# Your task
Pick out and copy every line of the material below that contains the string "This". Uppercase and lowercase letters must match.

# Exercise input
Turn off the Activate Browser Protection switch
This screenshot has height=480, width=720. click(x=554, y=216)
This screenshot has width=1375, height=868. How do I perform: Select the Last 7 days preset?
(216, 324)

==

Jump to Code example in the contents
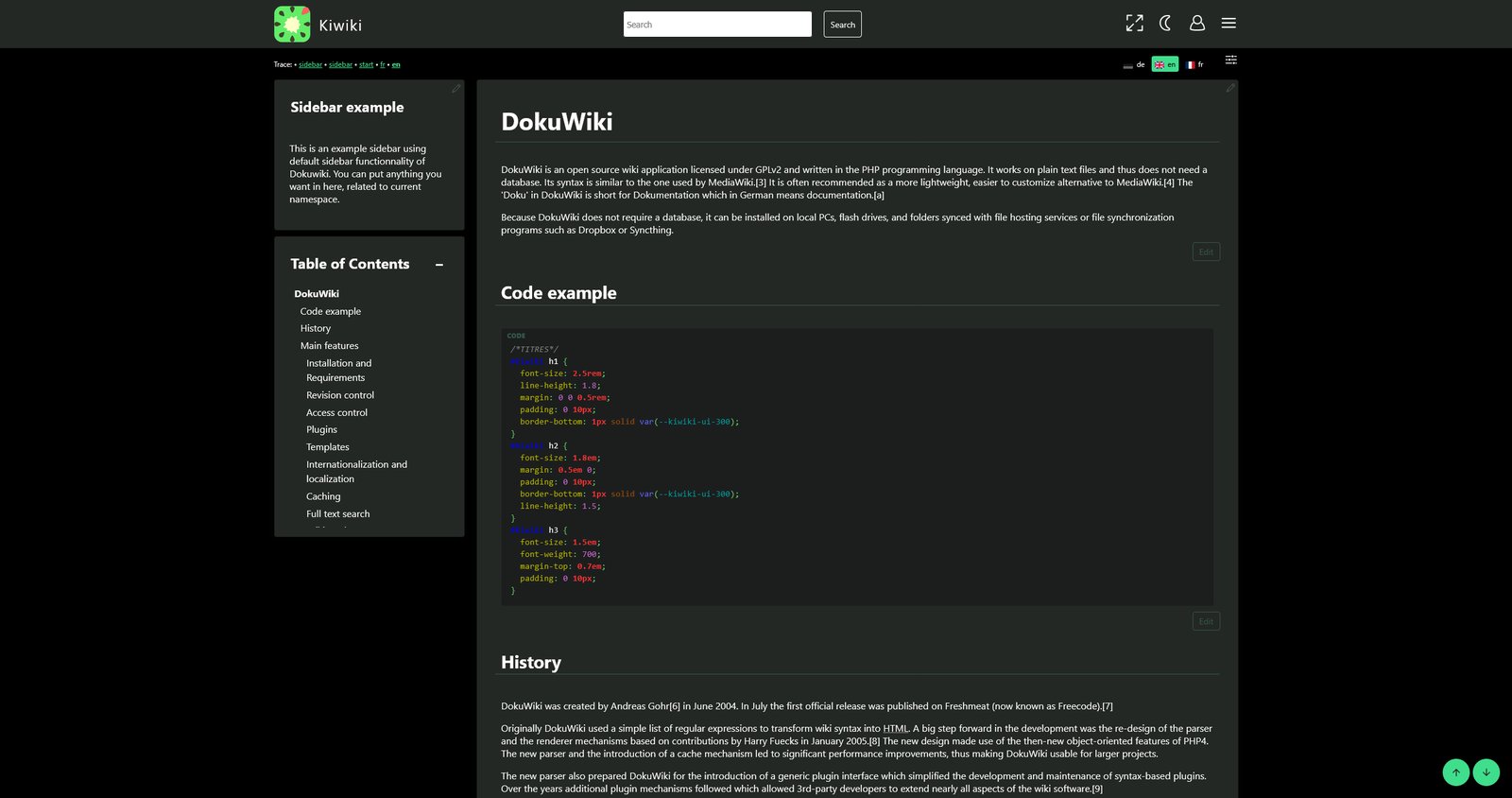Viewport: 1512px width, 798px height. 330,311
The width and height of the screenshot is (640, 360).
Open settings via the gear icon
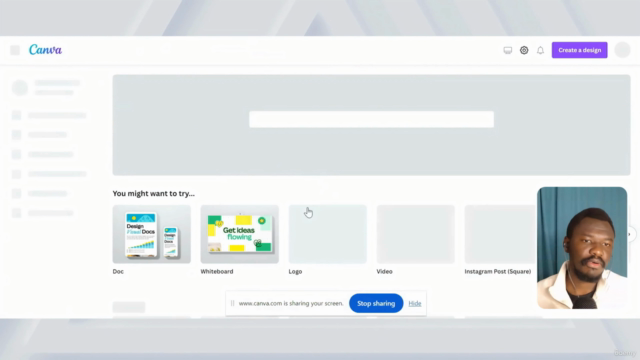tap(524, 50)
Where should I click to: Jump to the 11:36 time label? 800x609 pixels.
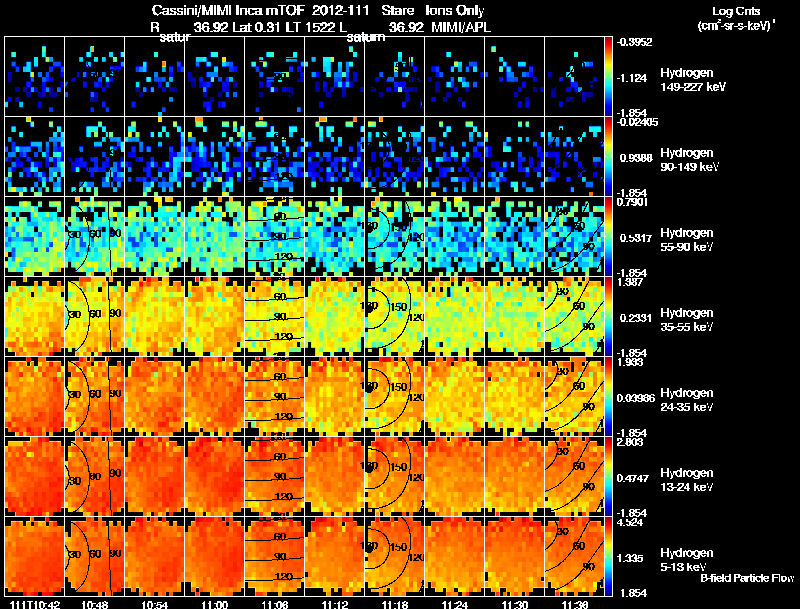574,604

# Solved exercise
This screenshot has height=480, width=720. click(x=554, y=216)
This screenshot has width=1375, height=868. How do I perform: Select the Last 7 days preset?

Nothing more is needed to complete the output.